▸ **The task**
Only lines with the word "plus" are wanted; copy each of them from the listing below.

▸ **Material for the task**
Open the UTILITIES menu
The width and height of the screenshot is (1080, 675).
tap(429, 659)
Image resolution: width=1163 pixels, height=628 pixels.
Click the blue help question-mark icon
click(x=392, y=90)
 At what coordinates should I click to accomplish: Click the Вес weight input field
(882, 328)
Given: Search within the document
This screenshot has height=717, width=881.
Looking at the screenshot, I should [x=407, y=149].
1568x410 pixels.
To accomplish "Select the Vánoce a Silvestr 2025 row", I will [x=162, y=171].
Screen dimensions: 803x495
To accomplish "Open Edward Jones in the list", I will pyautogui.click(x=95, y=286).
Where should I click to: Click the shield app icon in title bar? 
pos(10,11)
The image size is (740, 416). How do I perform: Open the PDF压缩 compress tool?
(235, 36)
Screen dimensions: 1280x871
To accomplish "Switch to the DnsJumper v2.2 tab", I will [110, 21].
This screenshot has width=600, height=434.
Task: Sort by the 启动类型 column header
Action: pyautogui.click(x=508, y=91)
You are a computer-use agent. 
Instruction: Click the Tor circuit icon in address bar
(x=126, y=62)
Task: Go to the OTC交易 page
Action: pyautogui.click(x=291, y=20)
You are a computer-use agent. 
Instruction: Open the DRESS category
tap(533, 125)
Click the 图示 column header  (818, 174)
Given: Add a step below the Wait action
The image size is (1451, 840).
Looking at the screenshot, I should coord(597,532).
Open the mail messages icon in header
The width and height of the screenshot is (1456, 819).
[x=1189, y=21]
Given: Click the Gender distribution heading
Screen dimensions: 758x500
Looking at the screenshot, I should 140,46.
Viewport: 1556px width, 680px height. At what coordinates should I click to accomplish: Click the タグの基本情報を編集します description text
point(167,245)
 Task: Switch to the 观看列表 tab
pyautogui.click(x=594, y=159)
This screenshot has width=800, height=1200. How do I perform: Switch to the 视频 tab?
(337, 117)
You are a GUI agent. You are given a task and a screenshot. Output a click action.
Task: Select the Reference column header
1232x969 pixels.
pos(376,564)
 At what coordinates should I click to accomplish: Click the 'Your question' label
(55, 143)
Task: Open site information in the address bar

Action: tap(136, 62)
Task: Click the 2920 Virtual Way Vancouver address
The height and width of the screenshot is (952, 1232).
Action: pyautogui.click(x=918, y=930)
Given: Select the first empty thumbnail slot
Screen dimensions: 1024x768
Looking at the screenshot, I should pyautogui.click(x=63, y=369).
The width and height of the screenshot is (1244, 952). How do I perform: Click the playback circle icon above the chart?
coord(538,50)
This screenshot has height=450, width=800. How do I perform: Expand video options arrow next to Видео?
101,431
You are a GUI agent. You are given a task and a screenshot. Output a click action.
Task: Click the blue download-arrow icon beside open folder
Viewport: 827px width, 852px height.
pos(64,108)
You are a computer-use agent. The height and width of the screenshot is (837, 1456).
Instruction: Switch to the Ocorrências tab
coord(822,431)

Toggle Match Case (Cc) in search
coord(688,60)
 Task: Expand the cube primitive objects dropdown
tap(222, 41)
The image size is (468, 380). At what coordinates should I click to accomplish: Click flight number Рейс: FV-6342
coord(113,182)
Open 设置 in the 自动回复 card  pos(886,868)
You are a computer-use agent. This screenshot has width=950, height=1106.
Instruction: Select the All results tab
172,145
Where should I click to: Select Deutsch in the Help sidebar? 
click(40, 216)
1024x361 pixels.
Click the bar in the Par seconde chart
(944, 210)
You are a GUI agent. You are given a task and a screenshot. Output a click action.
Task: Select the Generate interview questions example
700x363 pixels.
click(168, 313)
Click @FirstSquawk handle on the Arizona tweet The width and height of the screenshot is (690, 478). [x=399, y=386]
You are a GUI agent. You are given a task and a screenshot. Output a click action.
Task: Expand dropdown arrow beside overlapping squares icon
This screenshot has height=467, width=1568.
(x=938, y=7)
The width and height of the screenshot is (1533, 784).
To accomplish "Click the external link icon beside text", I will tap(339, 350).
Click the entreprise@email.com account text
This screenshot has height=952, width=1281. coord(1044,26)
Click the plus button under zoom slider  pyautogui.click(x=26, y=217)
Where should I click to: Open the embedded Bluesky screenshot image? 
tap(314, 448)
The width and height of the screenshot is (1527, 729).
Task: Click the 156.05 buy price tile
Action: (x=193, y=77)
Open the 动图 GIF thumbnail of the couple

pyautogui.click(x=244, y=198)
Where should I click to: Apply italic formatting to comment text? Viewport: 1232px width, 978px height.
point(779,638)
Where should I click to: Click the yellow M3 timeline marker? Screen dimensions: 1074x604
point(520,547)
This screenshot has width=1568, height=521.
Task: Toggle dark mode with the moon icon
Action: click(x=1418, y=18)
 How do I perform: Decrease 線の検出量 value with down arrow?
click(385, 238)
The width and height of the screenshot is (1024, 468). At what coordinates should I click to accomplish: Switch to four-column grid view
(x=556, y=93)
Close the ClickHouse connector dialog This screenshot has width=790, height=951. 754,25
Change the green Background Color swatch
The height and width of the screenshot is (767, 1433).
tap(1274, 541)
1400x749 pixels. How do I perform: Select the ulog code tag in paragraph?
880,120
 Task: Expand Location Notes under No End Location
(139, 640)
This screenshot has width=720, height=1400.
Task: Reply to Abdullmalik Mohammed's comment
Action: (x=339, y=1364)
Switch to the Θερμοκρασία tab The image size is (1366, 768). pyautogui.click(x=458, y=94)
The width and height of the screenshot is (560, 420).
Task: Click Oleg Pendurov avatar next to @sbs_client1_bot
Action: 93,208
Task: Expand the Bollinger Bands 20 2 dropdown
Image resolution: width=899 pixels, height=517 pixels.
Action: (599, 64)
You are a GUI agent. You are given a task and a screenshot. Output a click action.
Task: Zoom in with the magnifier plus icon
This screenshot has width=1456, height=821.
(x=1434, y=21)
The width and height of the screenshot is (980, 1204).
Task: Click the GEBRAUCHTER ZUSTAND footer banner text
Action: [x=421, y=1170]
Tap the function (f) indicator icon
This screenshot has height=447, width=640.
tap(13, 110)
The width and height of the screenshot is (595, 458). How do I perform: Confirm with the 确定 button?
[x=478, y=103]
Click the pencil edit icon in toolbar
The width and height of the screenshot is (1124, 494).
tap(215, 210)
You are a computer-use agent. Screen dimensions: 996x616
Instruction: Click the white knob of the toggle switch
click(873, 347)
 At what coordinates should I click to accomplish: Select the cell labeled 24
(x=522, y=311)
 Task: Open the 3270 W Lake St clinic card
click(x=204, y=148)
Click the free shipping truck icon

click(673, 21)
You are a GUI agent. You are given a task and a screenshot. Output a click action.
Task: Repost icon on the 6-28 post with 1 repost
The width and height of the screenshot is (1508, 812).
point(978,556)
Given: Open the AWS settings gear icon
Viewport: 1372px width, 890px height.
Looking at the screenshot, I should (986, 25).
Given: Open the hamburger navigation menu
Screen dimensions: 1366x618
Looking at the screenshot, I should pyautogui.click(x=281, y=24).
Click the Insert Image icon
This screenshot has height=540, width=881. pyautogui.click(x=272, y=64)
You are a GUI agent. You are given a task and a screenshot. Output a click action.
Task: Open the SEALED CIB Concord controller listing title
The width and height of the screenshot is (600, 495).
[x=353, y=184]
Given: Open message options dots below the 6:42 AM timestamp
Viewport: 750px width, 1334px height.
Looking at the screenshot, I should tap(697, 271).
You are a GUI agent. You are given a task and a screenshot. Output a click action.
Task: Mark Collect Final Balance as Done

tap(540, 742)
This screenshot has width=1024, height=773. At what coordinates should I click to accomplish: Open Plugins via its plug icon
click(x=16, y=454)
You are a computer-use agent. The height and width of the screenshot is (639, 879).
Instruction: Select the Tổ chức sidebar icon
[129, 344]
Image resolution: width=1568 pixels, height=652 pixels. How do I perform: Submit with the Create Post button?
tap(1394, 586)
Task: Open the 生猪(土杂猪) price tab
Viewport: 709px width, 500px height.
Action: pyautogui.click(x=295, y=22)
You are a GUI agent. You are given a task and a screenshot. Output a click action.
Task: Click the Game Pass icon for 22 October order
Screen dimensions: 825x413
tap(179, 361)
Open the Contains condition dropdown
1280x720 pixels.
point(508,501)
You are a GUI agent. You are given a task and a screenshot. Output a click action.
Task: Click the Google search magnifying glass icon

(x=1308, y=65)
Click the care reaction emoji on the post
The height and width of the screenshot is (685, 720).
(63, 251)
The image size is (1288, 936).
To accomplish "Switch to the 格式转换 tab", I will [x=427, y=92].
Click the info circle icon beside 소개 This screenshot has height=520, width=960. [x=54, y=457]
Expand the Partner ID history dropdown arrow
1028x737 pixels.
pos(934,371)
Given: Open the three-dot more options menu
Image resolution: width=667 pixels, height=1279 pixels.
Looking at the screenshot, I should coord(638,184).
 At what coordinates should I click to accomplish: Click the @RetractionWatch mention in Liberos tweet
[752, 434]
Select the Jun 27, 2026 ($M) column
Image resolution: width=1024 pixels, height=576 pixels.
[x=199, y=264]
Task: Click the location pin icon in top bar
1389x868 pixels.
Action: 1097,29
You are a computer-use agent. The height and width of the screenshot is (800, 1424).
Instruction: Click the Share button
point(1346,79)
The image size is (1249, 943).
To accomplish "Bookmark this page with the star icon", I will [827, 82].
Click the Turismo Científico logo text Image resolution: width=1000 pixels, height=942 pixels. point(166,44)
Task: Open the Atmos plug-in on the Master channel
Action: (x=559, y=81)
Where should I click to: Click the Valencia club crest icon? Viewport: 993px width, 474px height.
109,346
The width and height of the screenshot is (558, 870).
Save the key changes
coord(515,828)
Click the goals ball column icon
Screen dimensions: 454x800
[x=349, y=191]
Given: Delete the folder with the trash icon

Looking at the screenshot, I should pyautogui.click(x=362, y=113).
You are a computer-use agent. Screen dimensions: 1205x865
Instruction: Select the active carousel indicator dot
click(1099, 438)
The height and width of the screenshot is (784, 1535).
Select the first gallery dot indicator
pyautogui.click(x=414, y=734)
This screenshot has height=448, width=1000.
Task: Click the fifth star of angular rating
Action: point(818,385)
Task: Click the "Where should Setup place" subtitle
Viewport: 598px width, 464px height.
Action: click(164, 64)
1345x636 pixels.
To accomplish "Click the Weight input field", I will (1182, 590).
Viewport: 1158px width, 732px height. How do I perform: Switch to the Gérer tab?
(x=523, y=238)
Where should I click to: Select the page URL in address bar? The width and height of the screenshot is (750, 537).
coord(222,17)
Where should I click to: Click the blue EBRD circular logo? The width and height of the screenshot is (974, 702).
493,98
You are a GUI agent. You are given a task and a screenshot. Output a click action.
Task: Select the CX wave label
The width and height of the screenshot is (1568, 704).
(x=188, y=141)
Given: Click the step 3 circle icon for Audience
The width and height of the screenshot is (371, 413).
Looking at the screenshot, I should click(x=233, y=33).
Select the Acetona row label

▸ **Solution below**
Click the plus button under zoom slider  pyautogui.click(x=26, y=217)
Task: Zoom in with the magnifier plus icon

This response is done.